**Data items:**

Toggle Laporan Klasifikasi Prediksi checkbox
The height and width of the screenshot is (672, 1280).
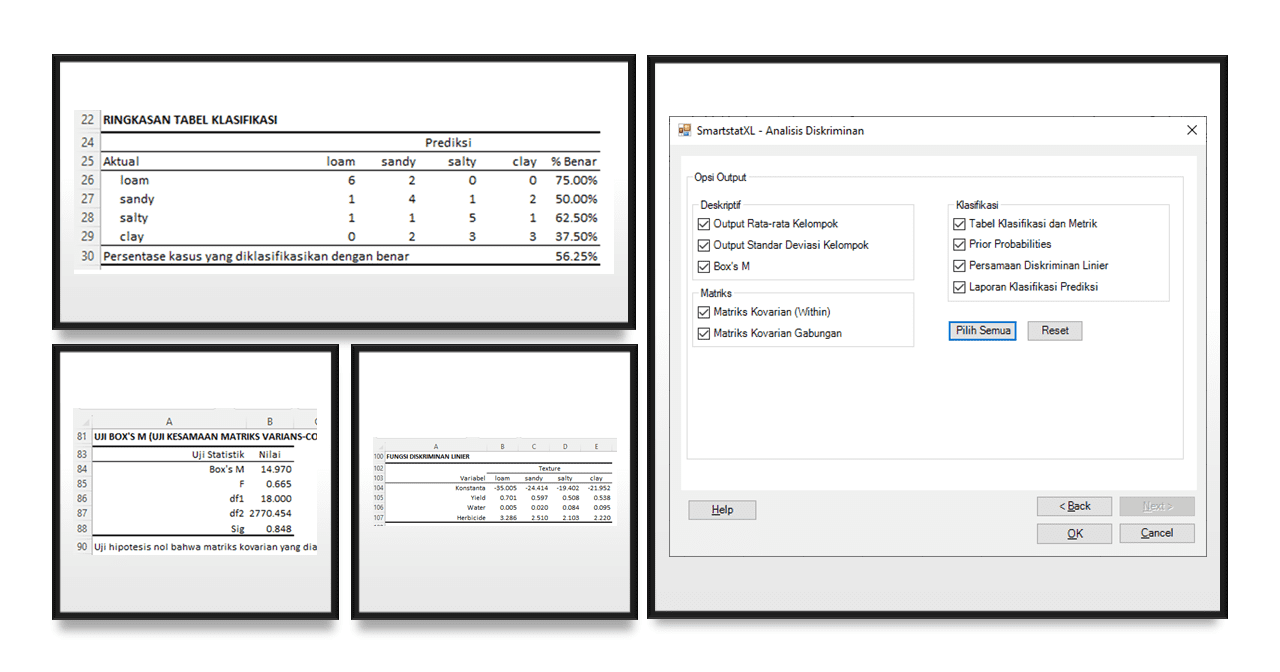[x=959, y=287]
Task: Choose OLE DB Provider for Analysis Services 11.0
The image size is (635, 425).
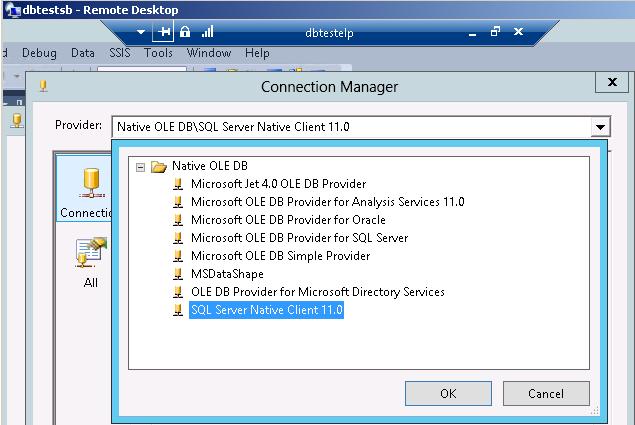Action: coord(327,202)
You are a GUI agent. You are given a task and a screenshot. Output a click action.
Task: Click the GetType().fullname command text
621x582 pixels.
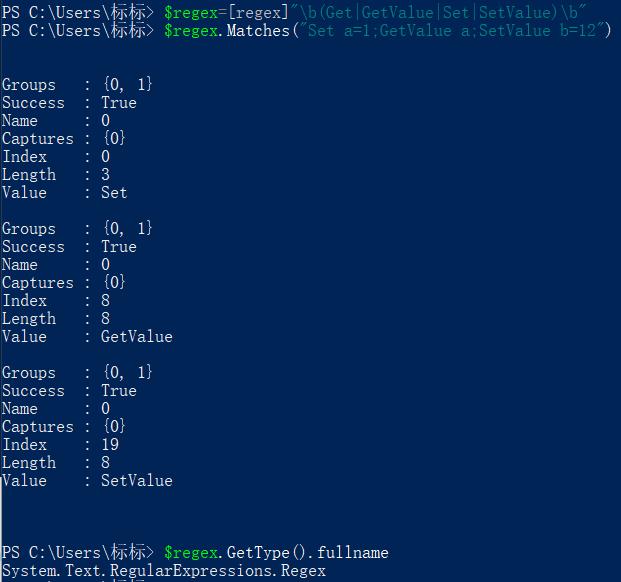coord(308,553)
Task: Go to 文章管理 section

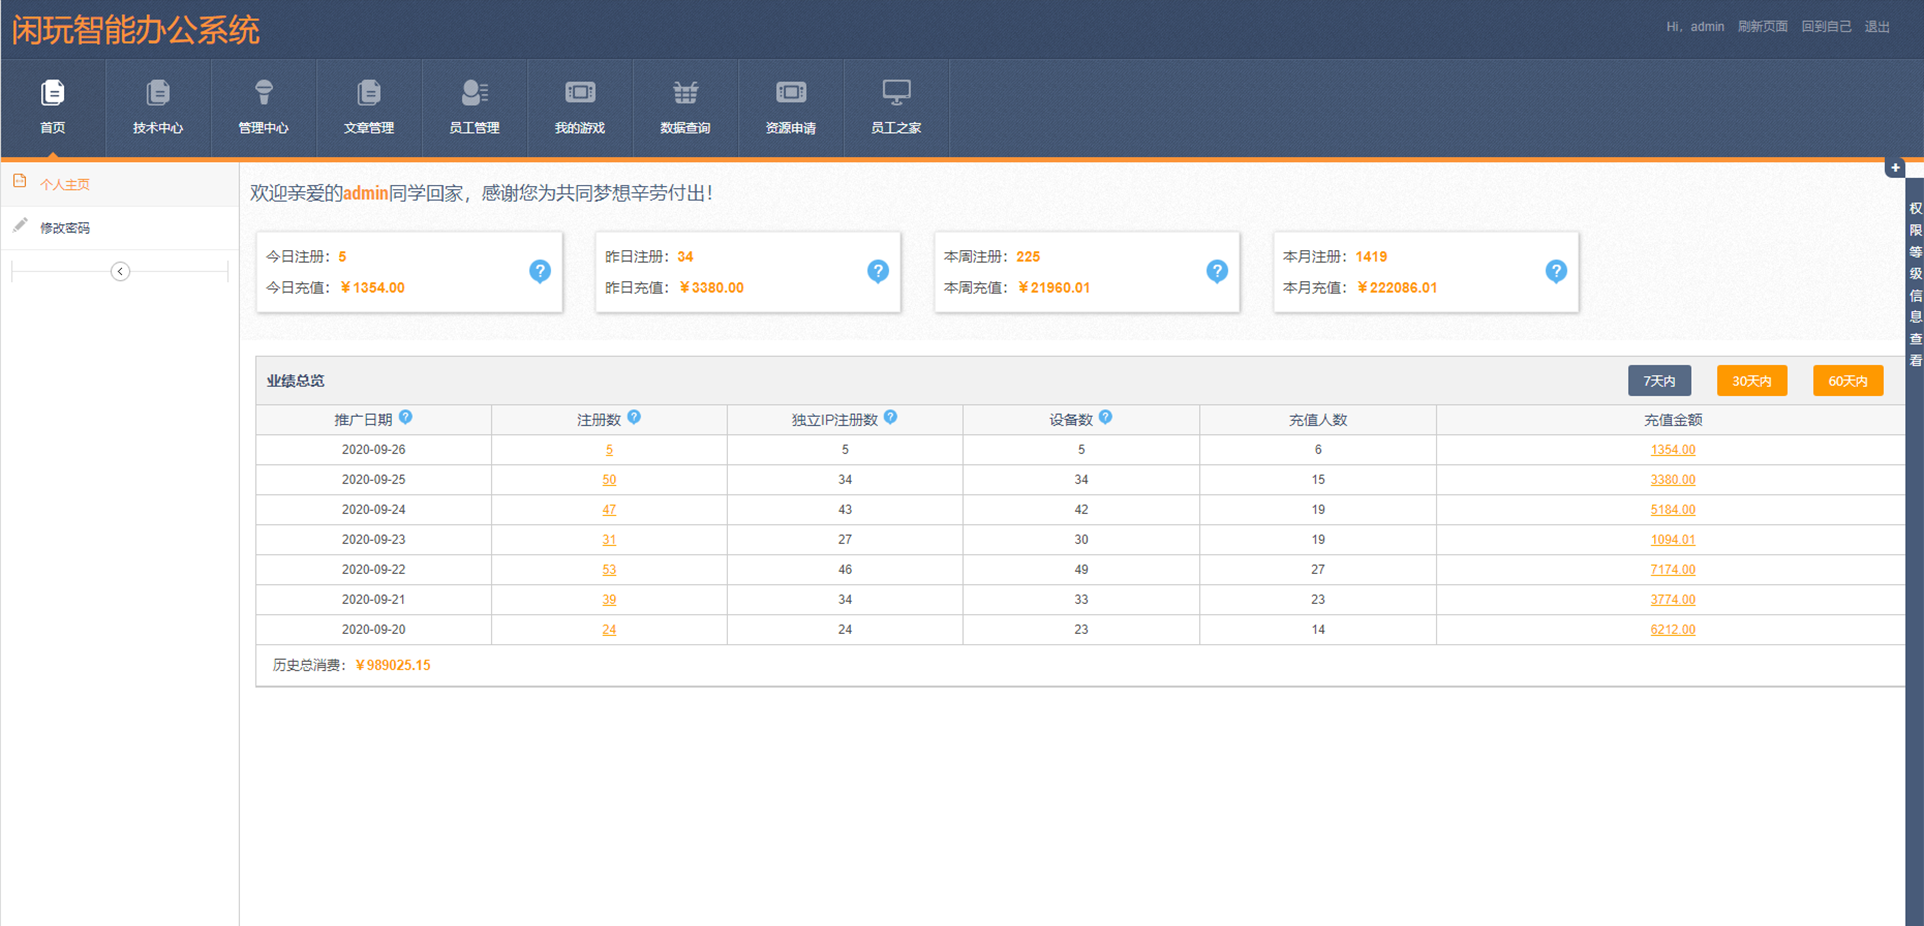Action: (x=369, y=94)
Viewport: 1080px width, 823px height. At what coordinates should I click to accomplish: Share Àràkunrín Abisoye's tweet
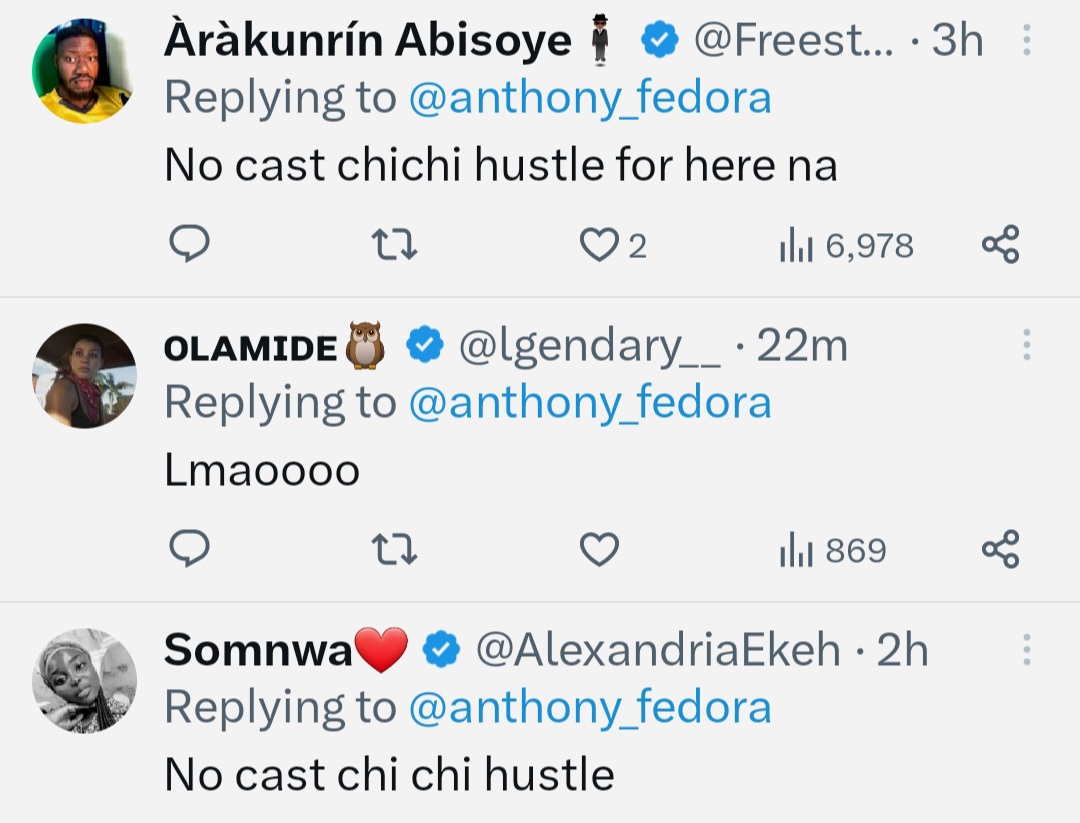click(x=1000, y=245)
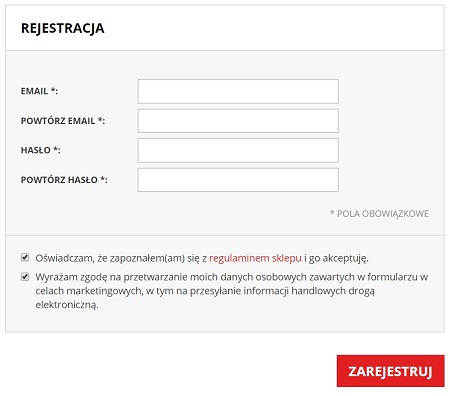Click the REJESTRACJA form heading
Image resolution: width=450 pixels, height=396 pixels.
[x=63, y=28]
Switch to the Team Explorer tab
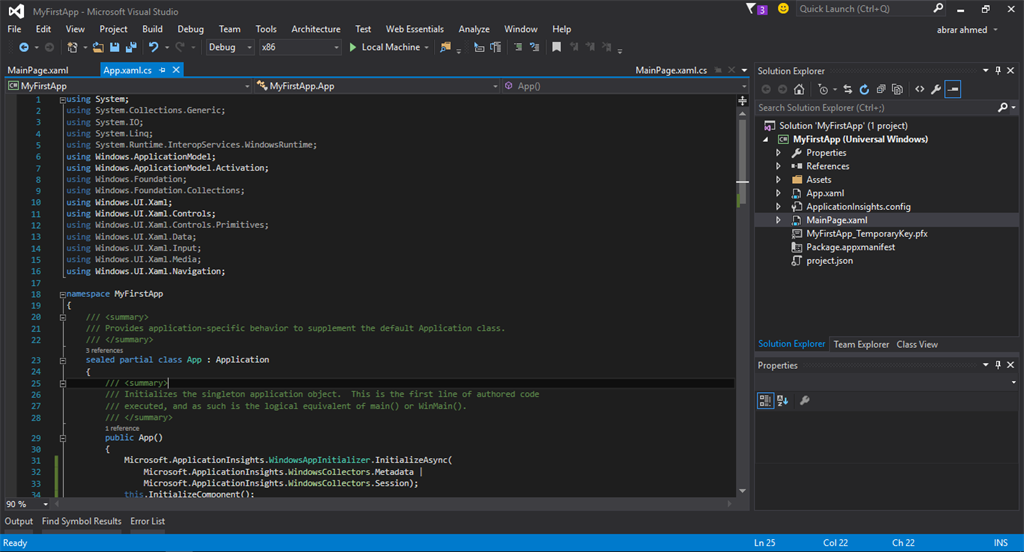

**Directions:**
Print the records above verbatim, pictures excluded.

**Expected answer:**
Toggle Laporan Klasifikasi Prediksi checkbox
The height and width of the screenshot is (672, 1280).
[x=959, y=287]
Task: Choose OLE DB Provider for Analysis Services 11.0
The image size is (635, 425).
Action: coord(327,202)
You are a GUI agent. You are given a task and a screenshot. Output a click action.
Task: Click the GetType().fullname command text
621x582 pixels.
coord(308,553)
Task: Go to 文章管理 section

Action: (x=369, y=94)
Viewport: 1080px width, 823px height. At what coordinates should I click to accomplish: Share Àràkunrín Abisoye's tweet
click(x=1000, y=245)
Click the REJESTRACJA form heading
Image resolution: width=450 pixels, height=396 pixels.
[x=63, y=28]
Switch to the Team Explorer tab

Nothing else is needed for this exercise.